§ Task requirements
In the material below, find the line that contains "Where should I click to: Select" and the line that contains "How do I perform: Open", then write out exactly those two lines and everything between them.

§ Source data
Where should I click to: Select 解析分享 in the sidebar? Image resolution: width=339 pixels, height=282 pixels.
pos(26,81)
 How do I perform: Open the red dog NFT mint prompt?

* * *

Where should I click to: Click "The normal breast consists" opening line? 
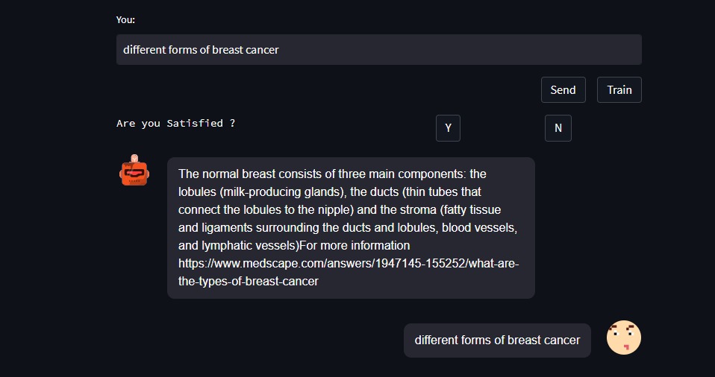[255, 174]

§ Solution
Where should I click to: Select 解析分享 in the sidebar? Image resolution: width=339 pixels, height=282 pixels.
pos(26,81)
 How do I perform: Open the red dog NFT mint prompt?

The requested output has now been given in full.